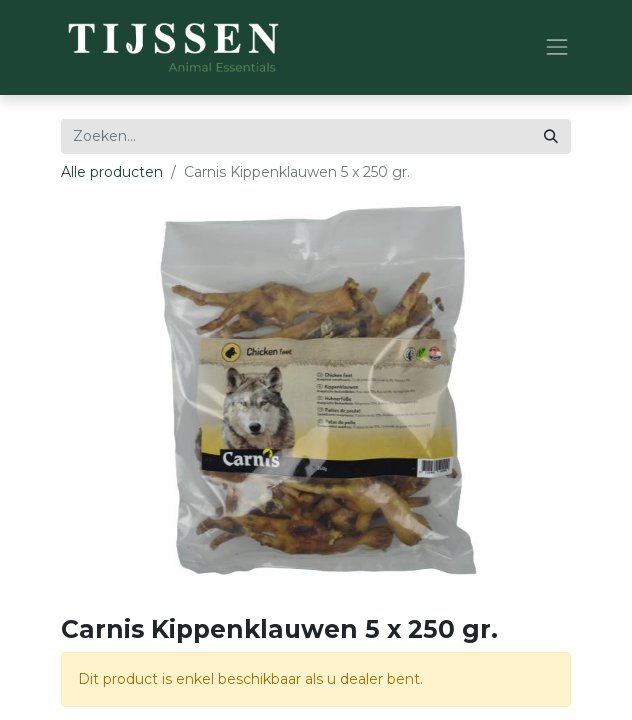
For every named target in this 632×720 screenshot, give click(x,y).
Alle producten (112, 172)
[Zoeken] (551, 136)
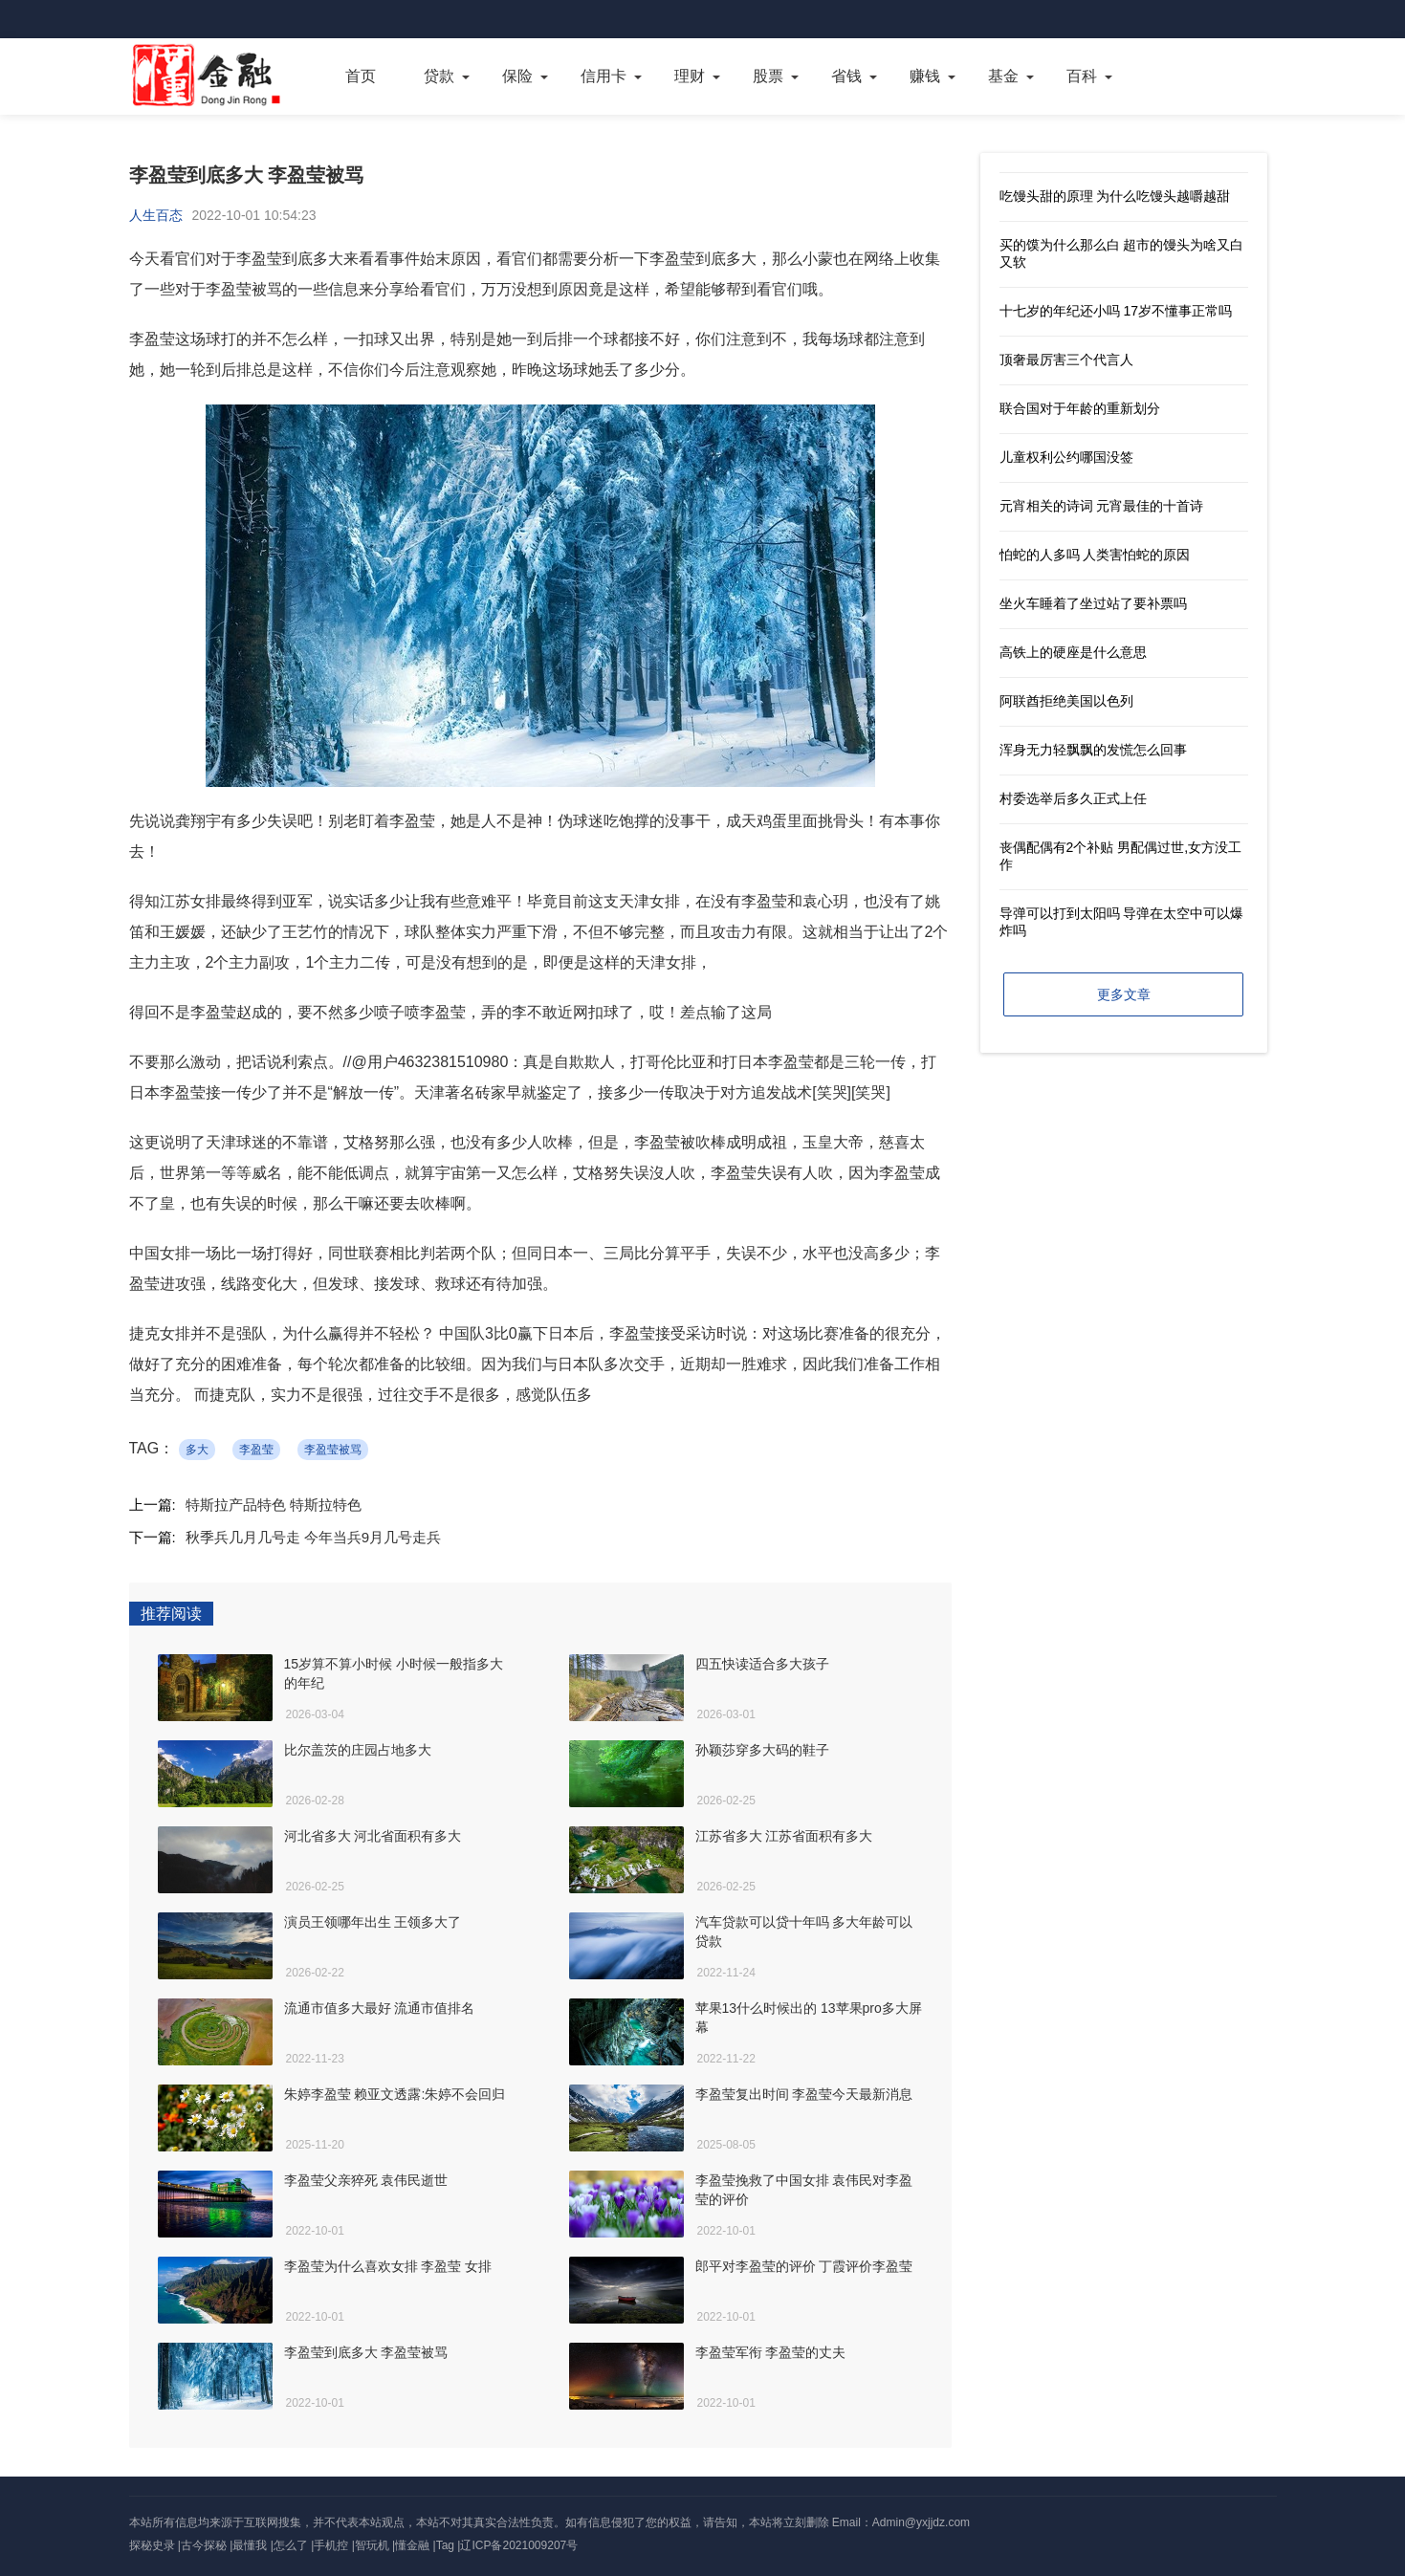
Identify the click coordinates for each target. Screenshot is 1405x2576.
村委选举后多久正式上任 (1073, 798)
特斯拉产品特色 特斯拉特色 (274, 1504)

• • • • •

§ **What is asked**
Rewrite the lines of all the items with "target" changed to "element" and everything else kept the same. Leave out the pictures.

§ **Result for this exercise**
For every named element in this 632×720 screenshot, give click(x,y).
Alle producten (112, 172)
[Zoeken] (551, 136)
Identify the click coordinates for each element. Screenshot is 1405x2576.
村委选举后多久正式上任 (1073, 798)
特斯拉产品特色 特斯拉特色 (274, 1504)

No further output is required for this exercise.